The new illness has been documented among 23 people in Hong Kong and Taiwan who suffered seizures only when playing the tile-clicking game. At least one player’s symptoms disappeared completely when he quit the game, and flared up again when he resumed. All of which sounds downright surreal to anyone who grew up thinking of mahjong as a game played by mothers and grandmothers — usually Jewish ones — in between bites of bundt cake and whispers about who had cancer.
The truth is, mahjong was and is a favorite among Jewish ladies, for historic reasons I’ll get to in a second. It’s also played by millions of people in Asia, and Asians in America, and, increasingly, by folks beyond those ethnic groups. The number of players has grown by 25% to 30% in the past 10 years, the president of the National Mah Jongg League, Ruth Unger, said, “and many of them have last names we here in the office can’t pronounce, which is extremely gratifying.”
So it’s not your grandma’s mahjong anymore, and maybe that’s what’s bringing on the seizures — a new competitive spirit, or bigger bets. But even if the game is getting cut-throat in some circles, most players still seem to appreciate it for being something else entirely: glue.
“It’s kind of a bonding thing,” a spokeswoman for the Museum of Chinese in the Americas, Amanda Heng, said. “It’s like an excuse to eat and make merry and have fun on a Saturday night.” Come the Asian New Year, she added, the games can go on for days — as can the eating.

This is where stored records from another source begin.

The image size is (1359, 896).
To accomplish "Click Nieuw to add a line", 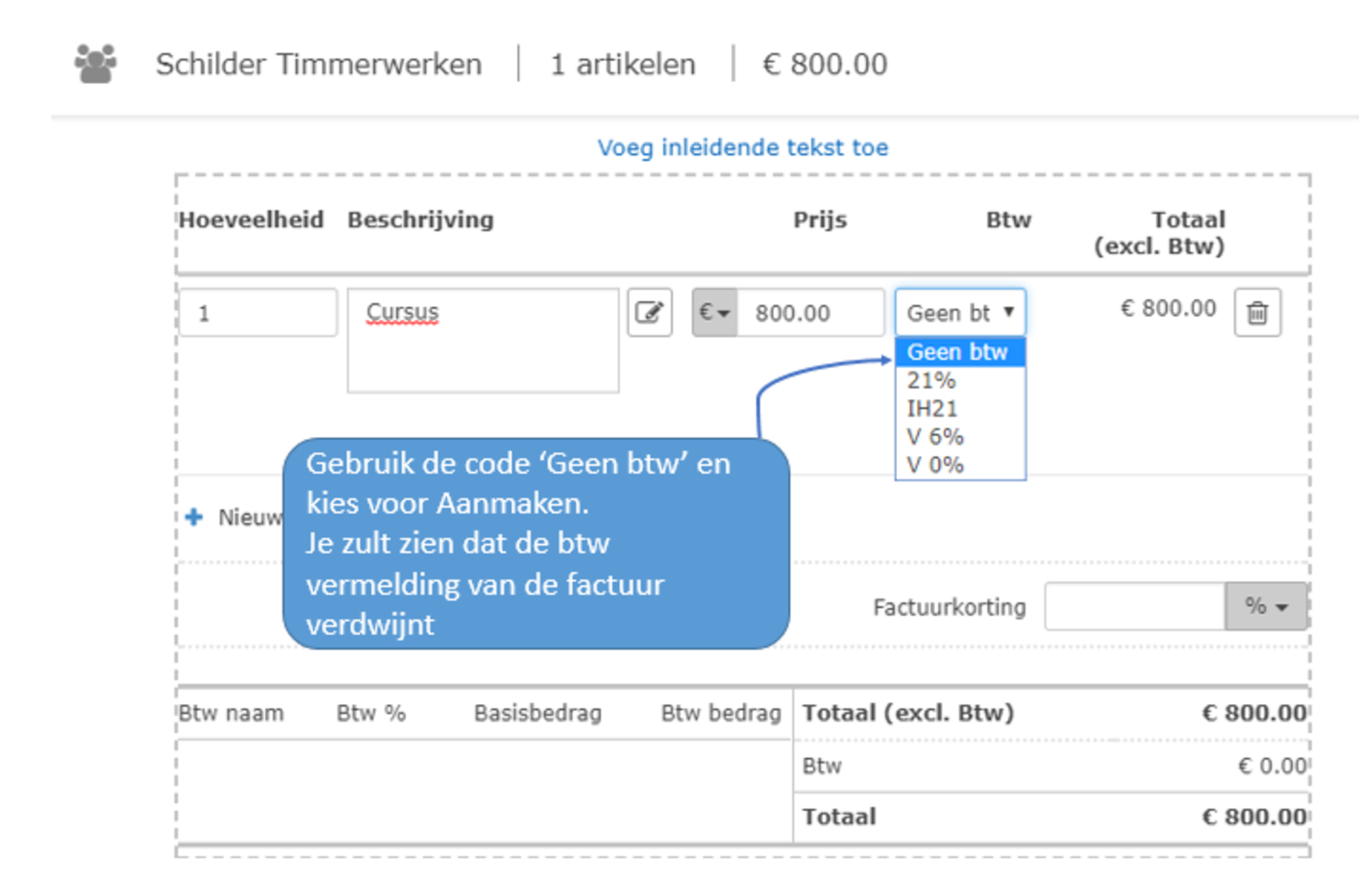I will [248, 517].
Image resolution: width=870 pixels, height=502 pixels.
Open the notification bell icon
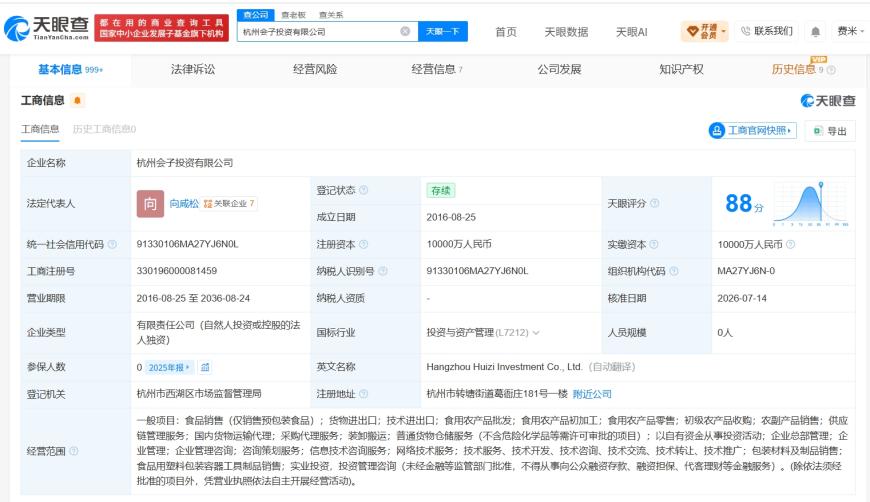click(815, 32)
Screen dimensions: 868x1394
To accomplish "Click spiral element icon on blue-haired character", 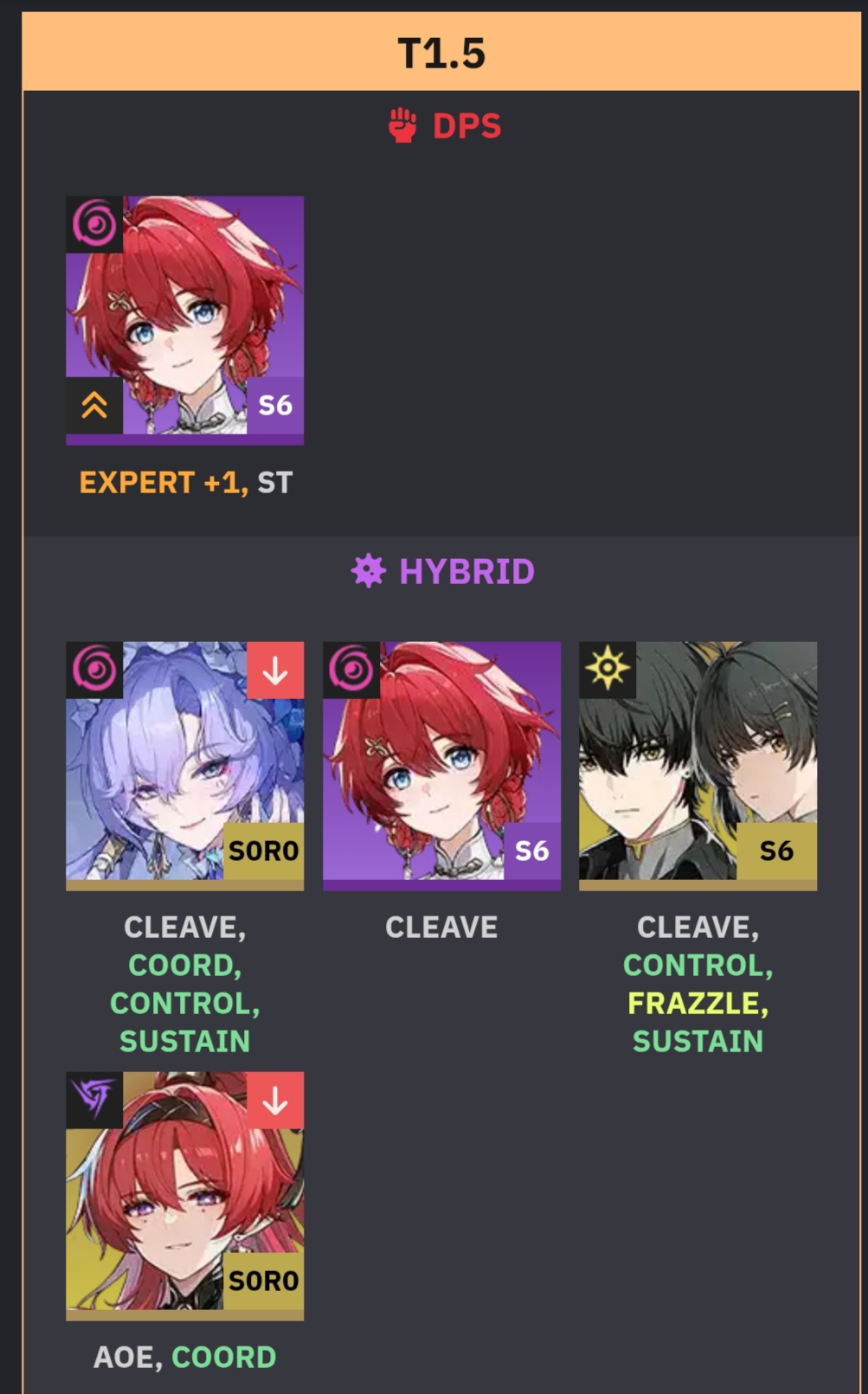I will tap(94, 670).
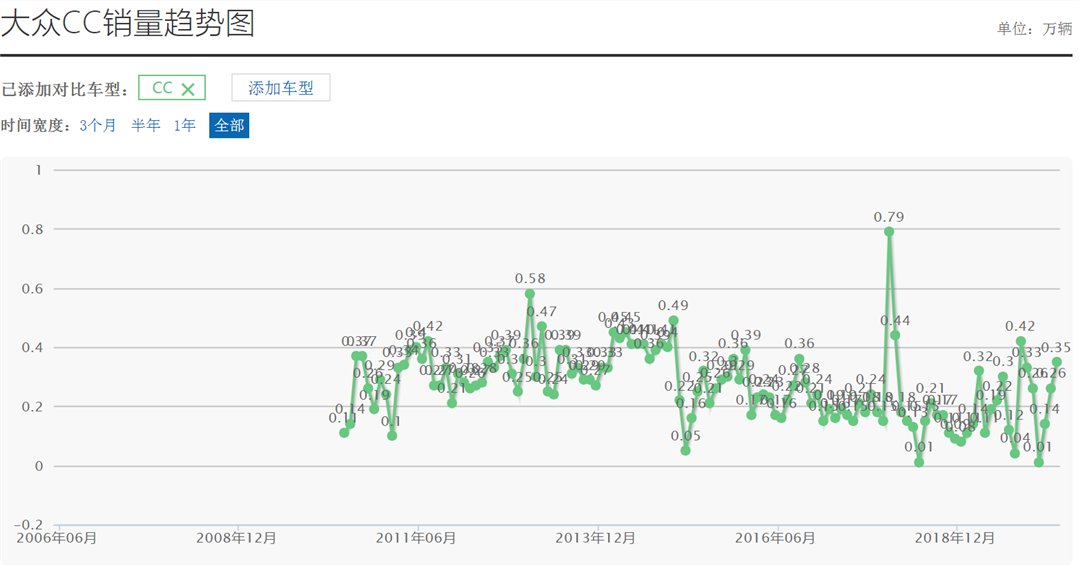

“You know what the best part about mahjong is? It’s Wednesdays I have something to do,” a Florida player, Rose Freed, said. Like many mahjong vets, Ms. Freed insists she was “born knowing” the game and spent her young married years in its thrall.
“That was some mahjong game,” she said. “In the winter we’d go to Nathan’s for hot dogs, or Dubrow’s Cafeteria at 1 or 2 in the morning afterward to eat, and I had to be sooo sweet to the kids the next day, because if I yelled, my husband would think I’d been out too late.” What she loved about those nights, Ms. Freed said, “wasn’t the game. It was the gals.”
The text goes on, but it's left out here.